──────── Data to process ────────
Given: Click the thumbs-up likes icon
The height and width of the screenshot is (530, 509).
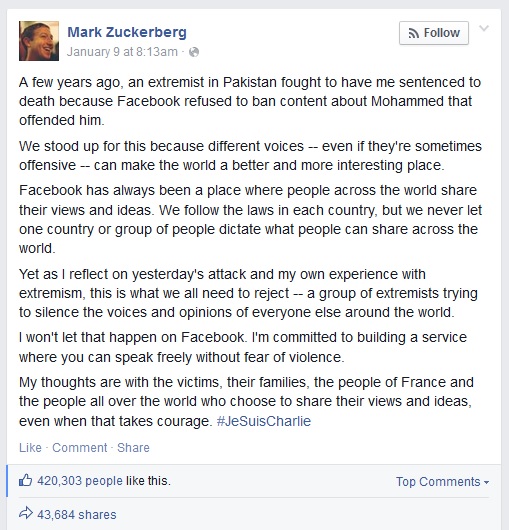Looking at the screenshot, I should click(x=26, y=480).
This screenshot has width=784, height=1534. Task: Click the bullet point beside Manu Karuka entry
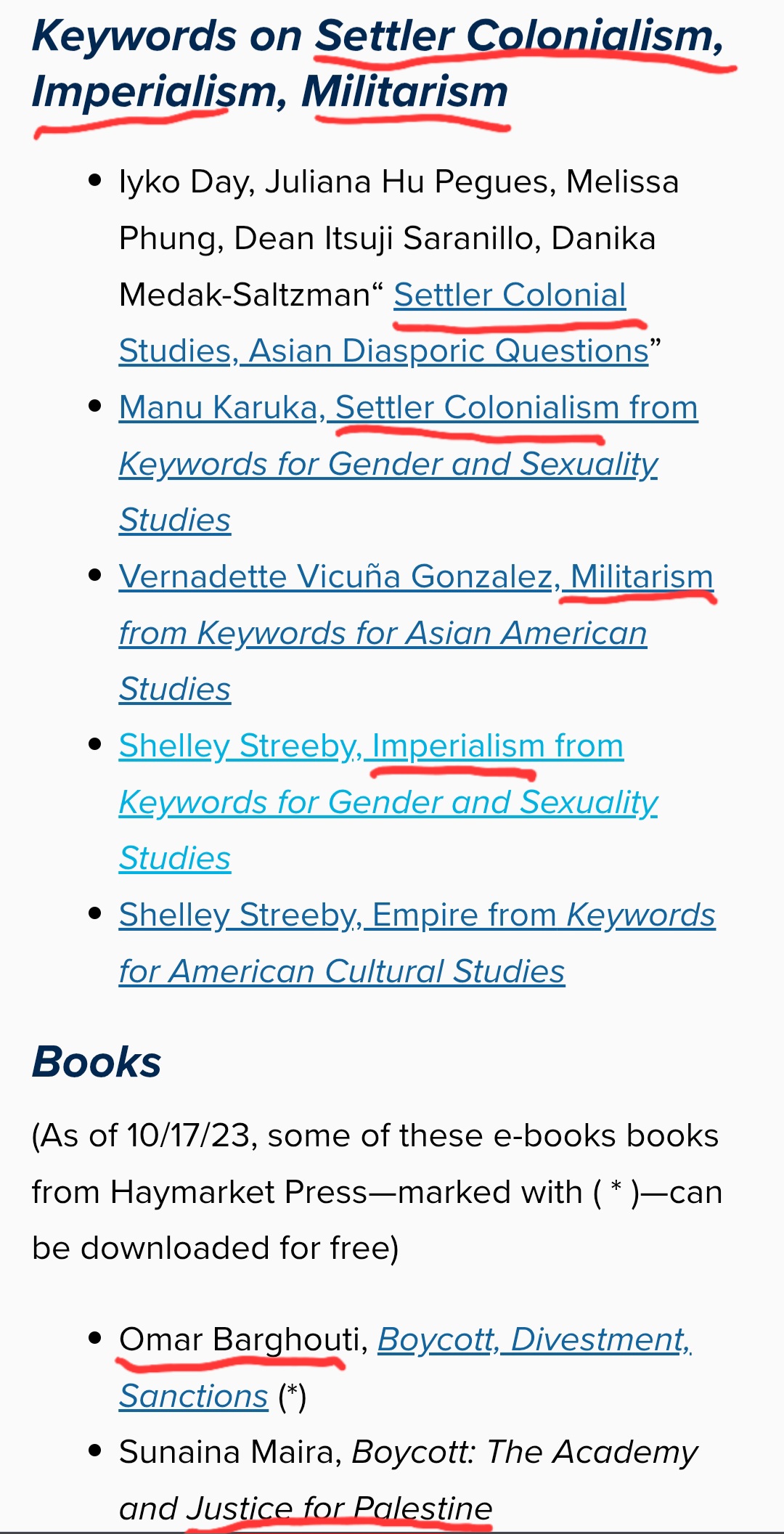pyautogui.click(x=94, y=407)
────────
──────── Data to process ────────
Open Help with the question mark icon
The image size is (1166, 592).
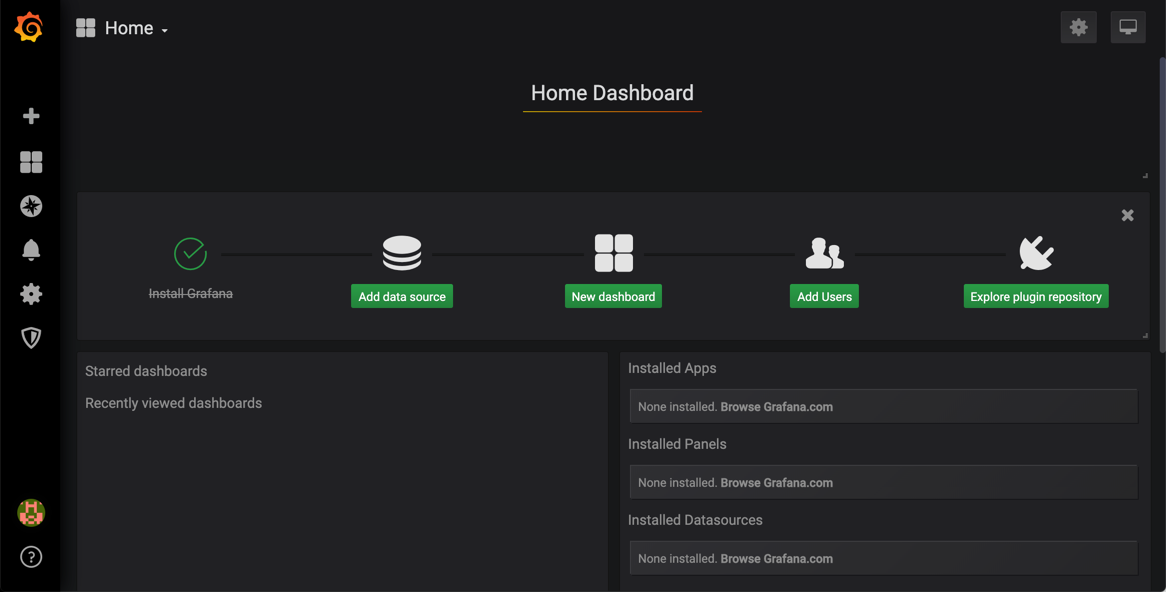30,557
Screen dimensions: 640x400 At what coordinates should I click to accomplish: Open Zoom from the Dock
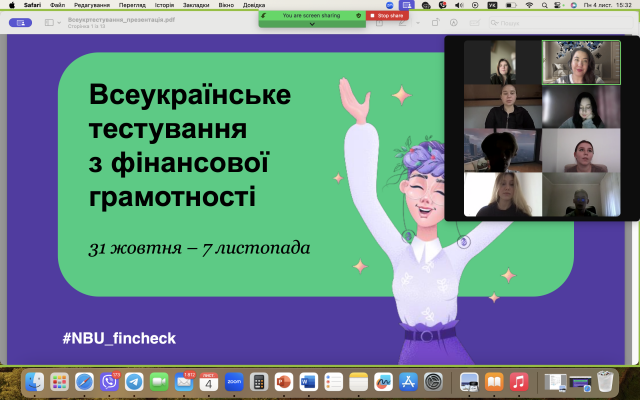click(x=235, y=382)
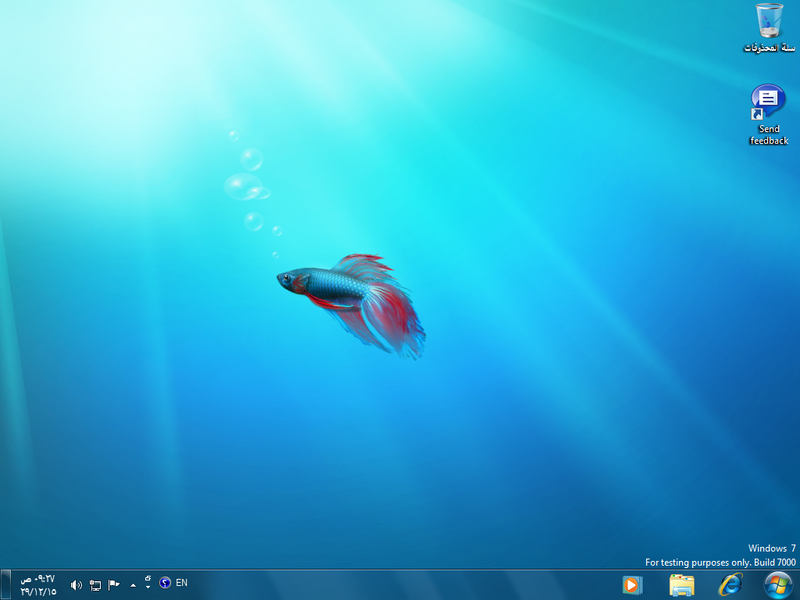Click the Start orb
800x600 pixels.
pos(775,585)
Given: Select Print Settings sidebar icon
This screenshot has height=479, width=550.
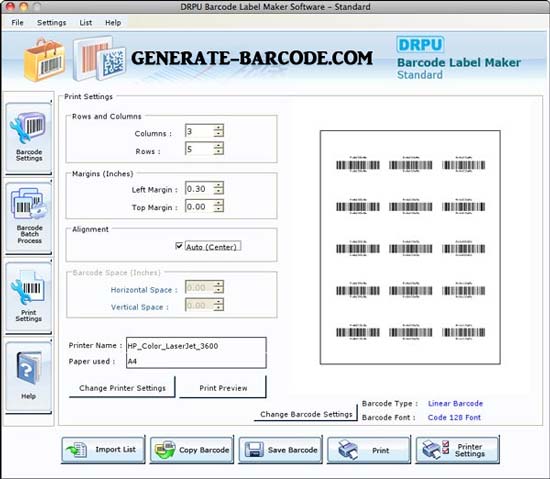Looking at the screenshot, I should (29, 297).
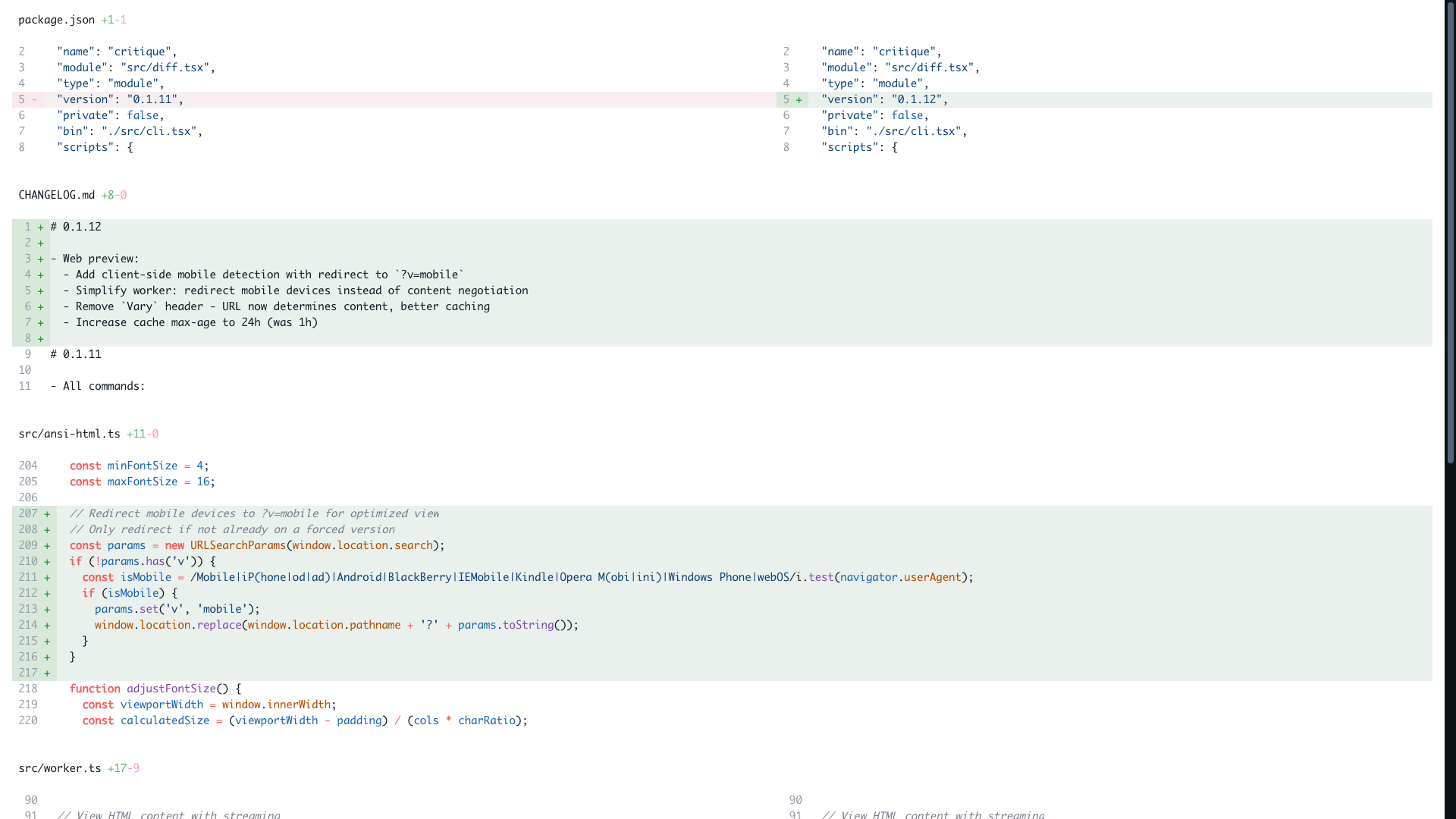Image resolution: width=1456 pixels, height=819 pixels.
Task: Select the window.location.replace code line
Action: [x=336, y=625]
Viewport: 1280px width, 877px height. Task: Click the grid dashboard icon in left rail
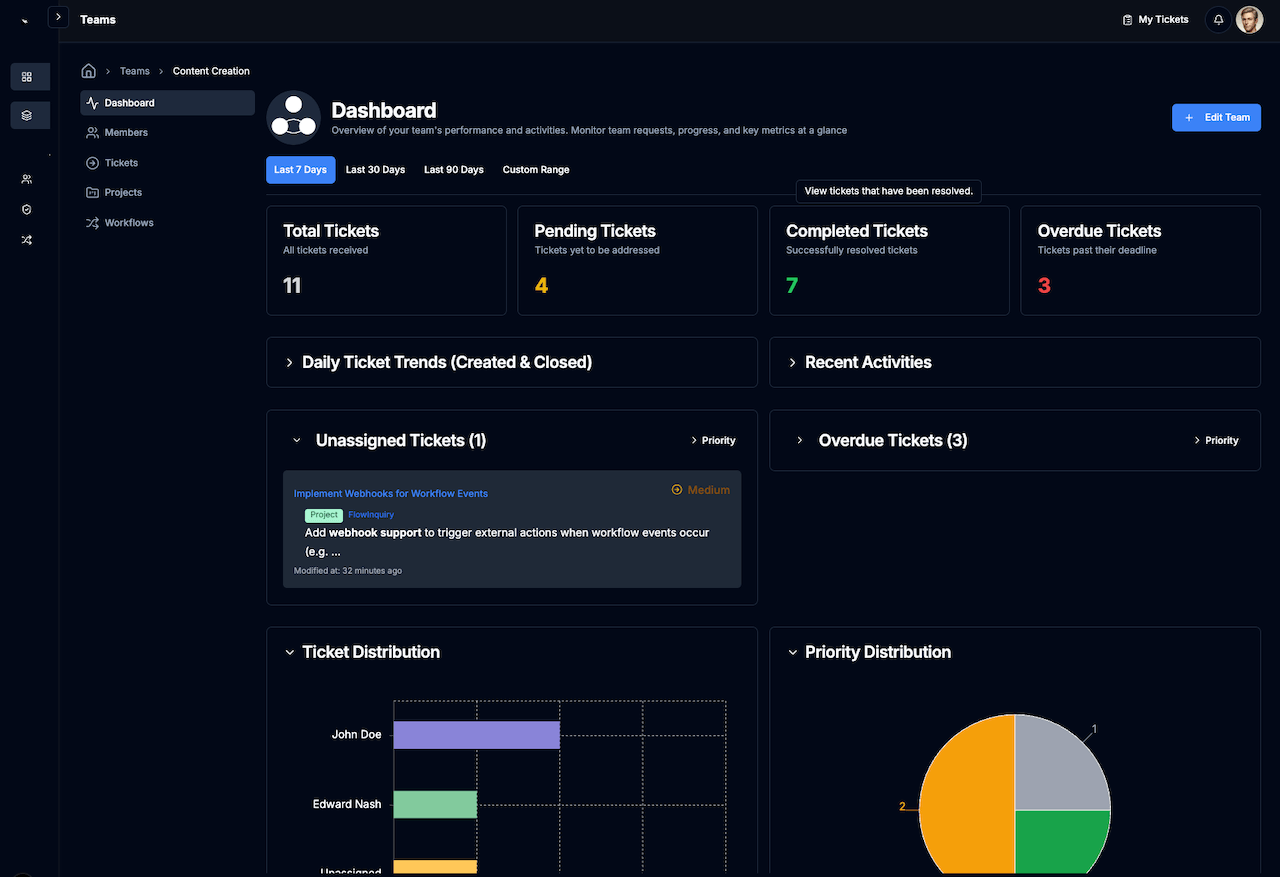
────────
──────── Data to process ────────
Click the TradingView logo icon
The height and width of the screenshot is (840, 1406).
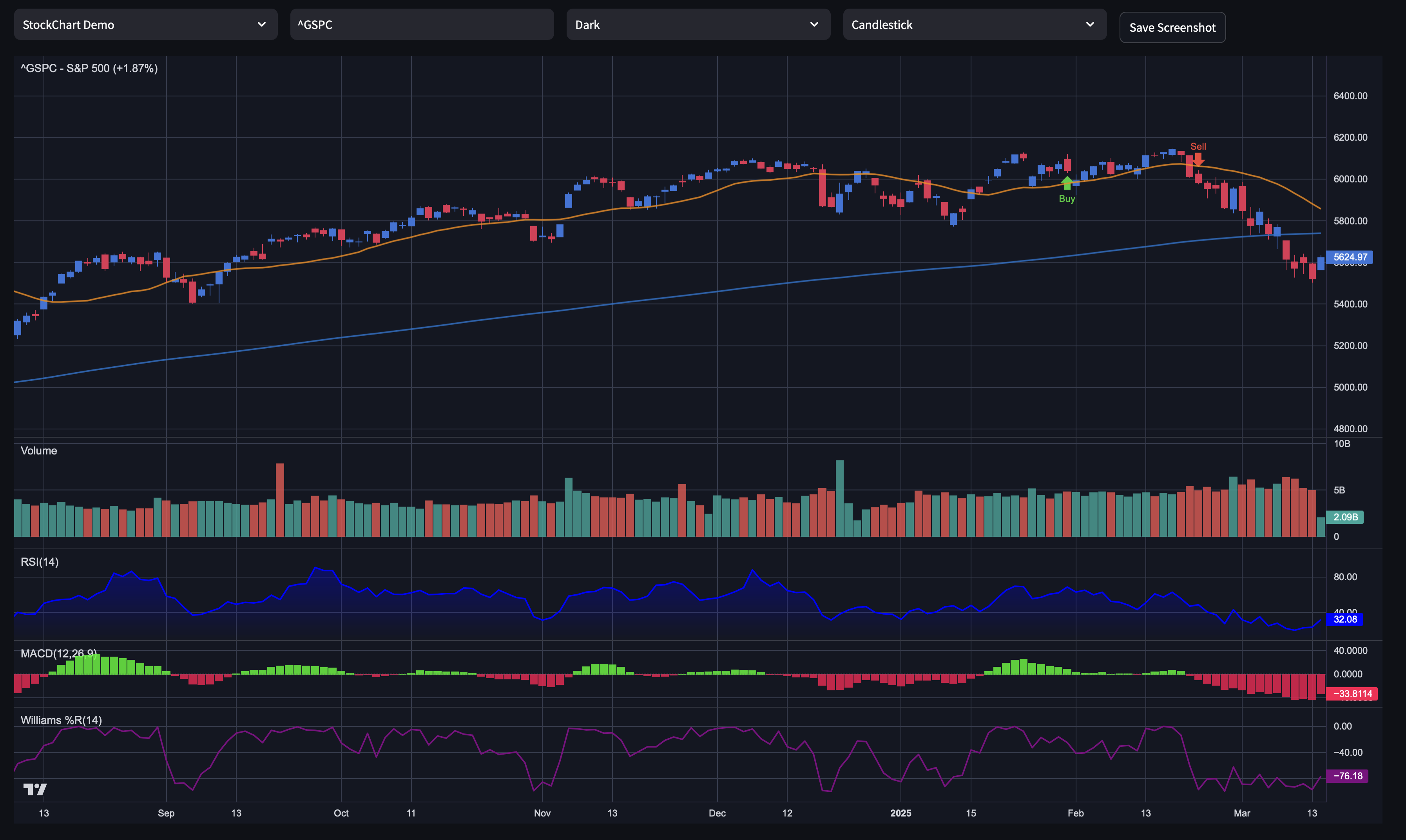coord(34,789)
────────
Copy out everything from the line that contains "This screenshot has width=784, height=1534." down to the line that contains "pyautogui.click(x=94, y=407)", requests included, and offset each coordinate in the answers by adding 119. Leave the pictures out.

Response:
This screenshot has width=784, height=1534. Task: Click the bullet point beside Manu Karuka entry
pyautogui.click(x=213, y=526)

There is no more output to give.